Le istituzioni europee dispongono così che nel processo di lavorazione i produttori adottino le cosiddette misure di attenuazione, volte a ridurre le percentuali della molecola in questione senza tuttavia alterarne il gusto. Tra le varie raccomandazioni, originali ed a tratti surreali, c’è quella di utilizzare soprattutto farine raffinate – la bianca per intenderci – evitando in particolare quella di segale.

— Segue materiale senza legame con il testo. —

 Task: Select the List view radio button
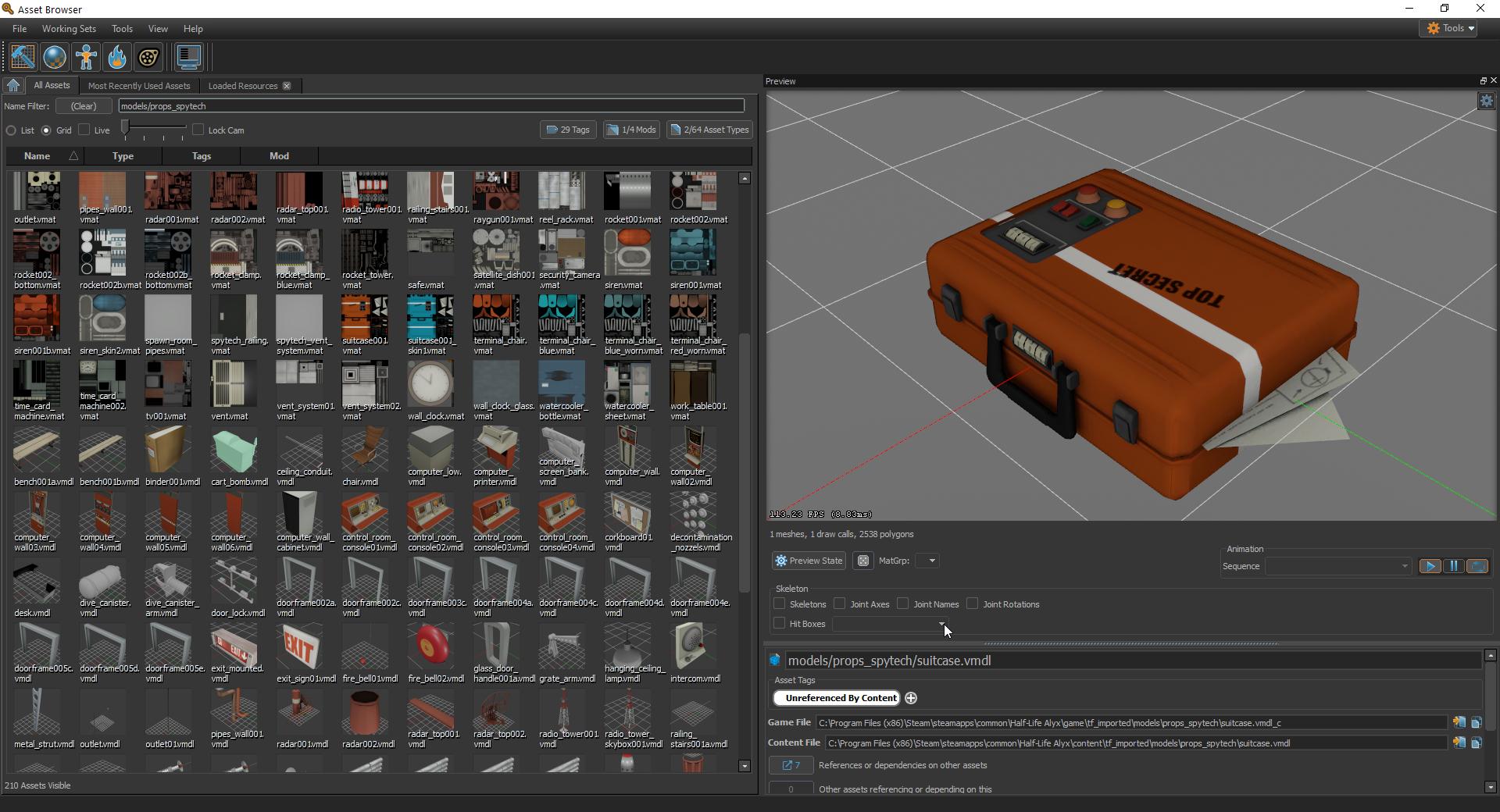tap(11, 130)
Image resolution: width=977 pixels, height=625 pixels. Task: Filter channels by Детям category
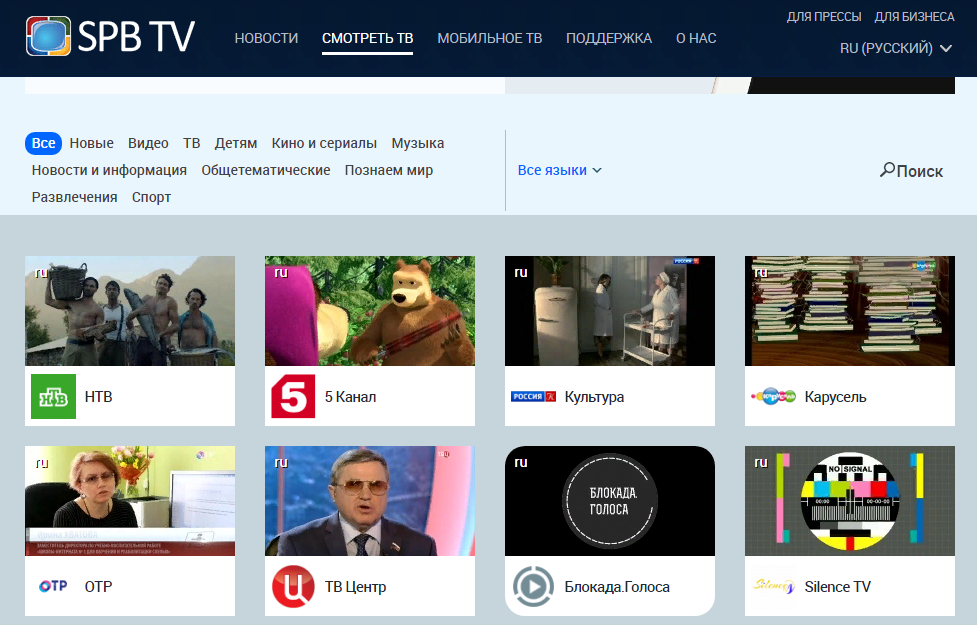(236, 143)
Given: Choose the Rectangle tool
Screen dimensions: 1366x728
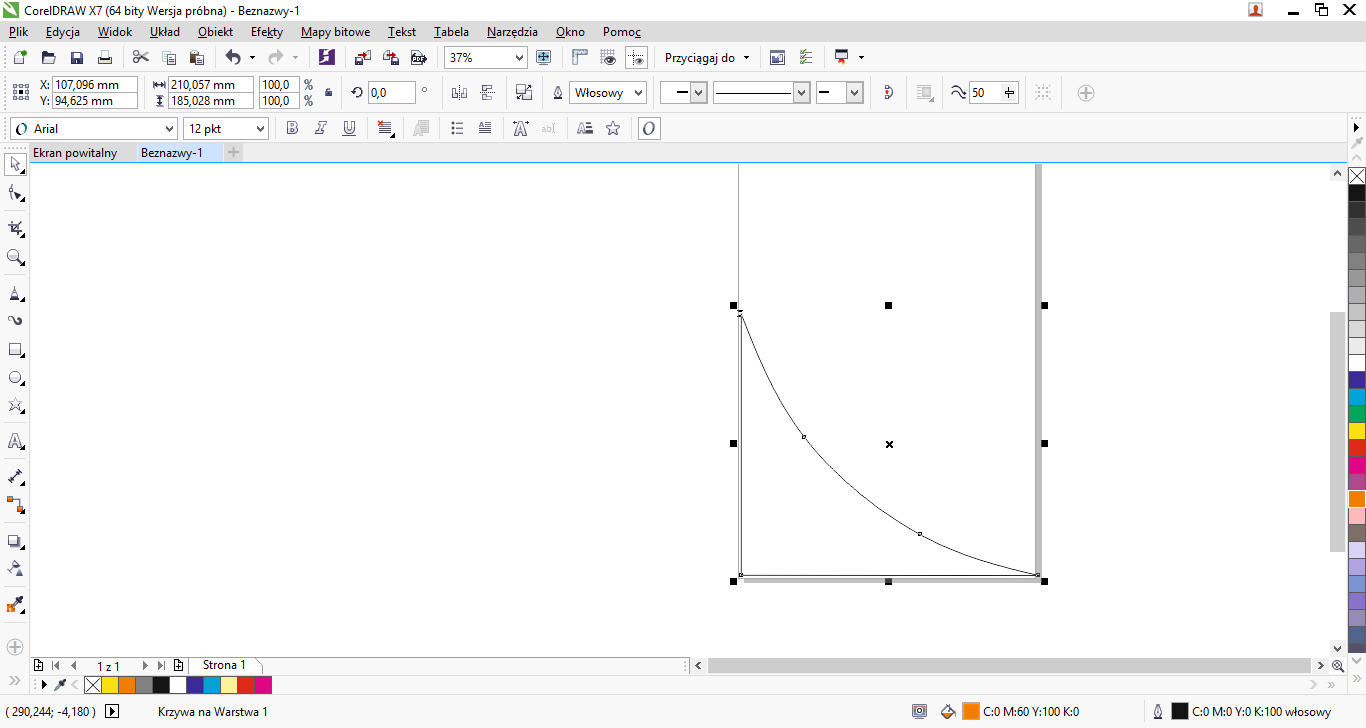Looking at the screenshot, I should pyautogui.click(x=15, y=350).
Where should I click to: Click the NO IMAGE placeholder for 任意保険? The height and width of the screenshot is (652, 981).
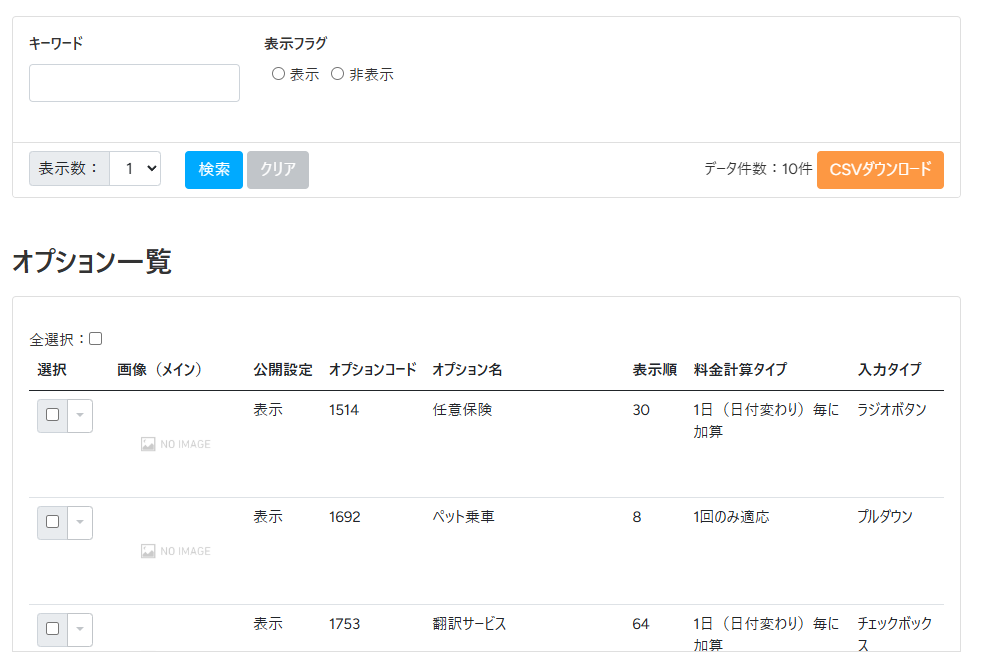pos(176,444)

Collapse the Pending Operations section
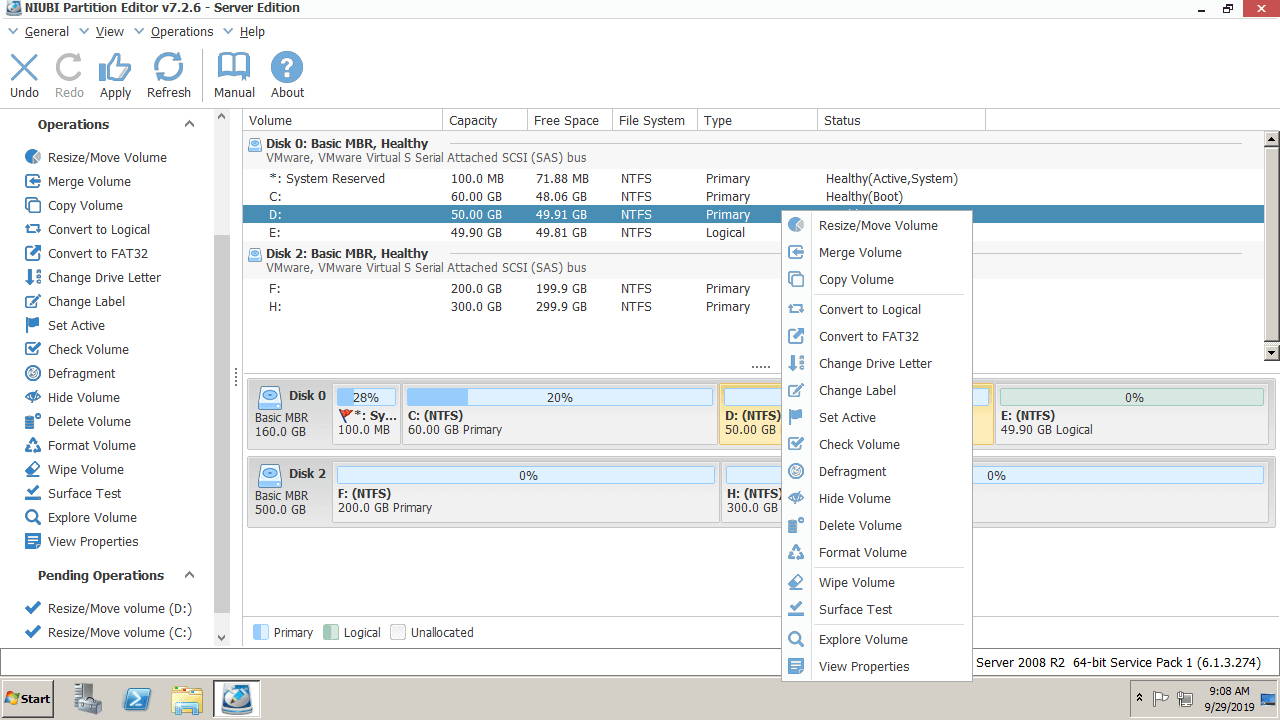(189, 575)
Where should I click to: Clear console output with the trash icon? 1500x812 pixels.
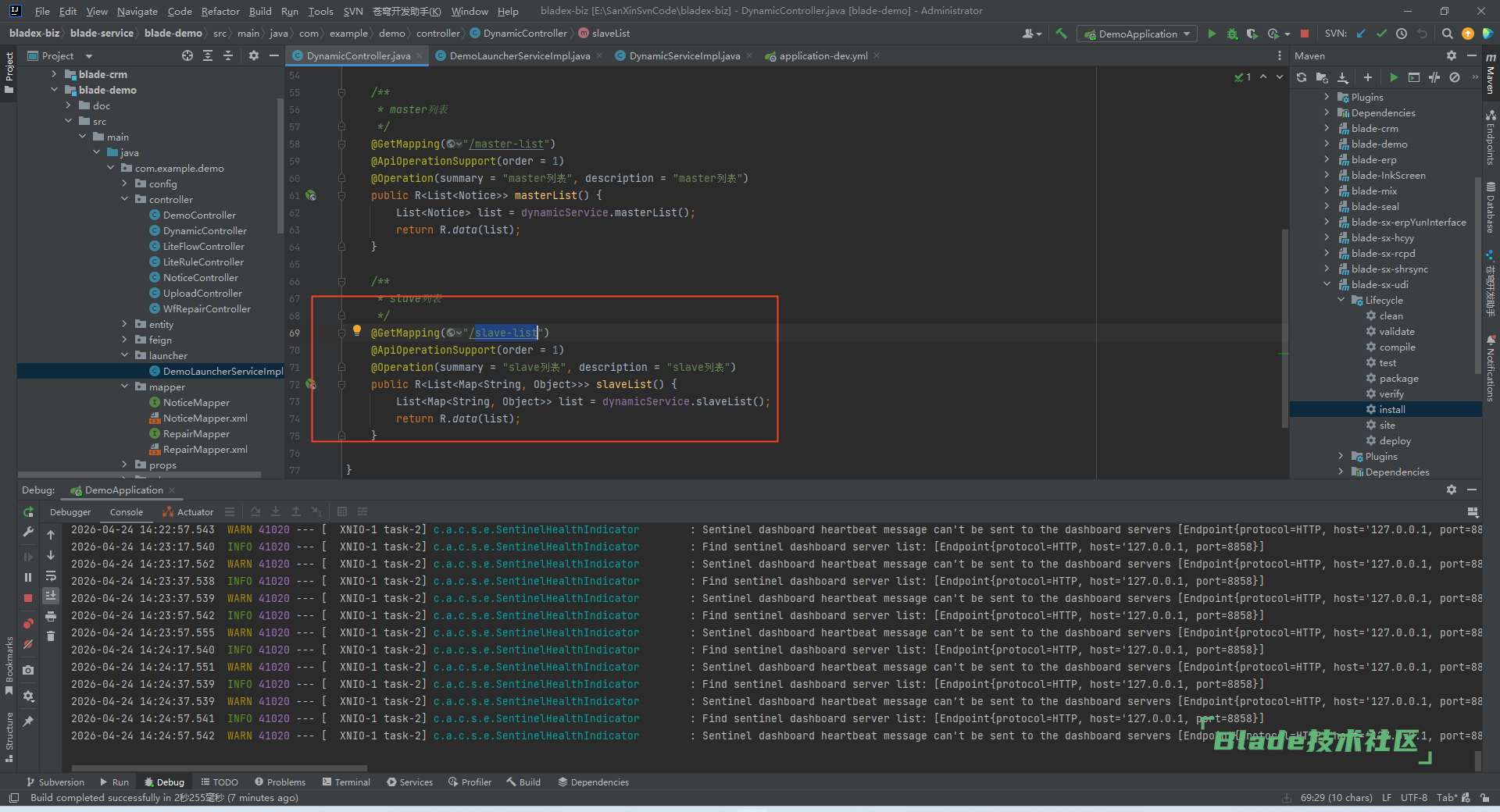click(51, 636)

Proprio adesso, dopo averci convinto in tutti i modi che la farina bianca fosse il veleno e le fibre vegetali il suo antidoto.

I bambini sarebbero i più sensibili al rischio tossico, essendo anche quelli più esposti al consumo di cereali lavorati industrialmente e di patate fritte imbustate o da fast food. Un colpo duro anche per gli adulti, messi di fronte al pericolo rappresentato da troppe tazzine di caffè: ma non era elisir di lunga vita per il cuore e per l’umore?

Sarà per queste e per tante altre “buone” ragioni che la notizia non ha inondato le prime pagine dei media generalisti e non ha scatenato l’impeto chiacchiericcio dell’agorà social. L’informazione puntuale e trasparente, in particolar modo se relativa alla salute pubblica, è un dovere morale di ogni giornalista che si voglia definire tale. Alla luce di una consapevolezza anche scomoda, spetta poi a ciascuno di noi scegliere.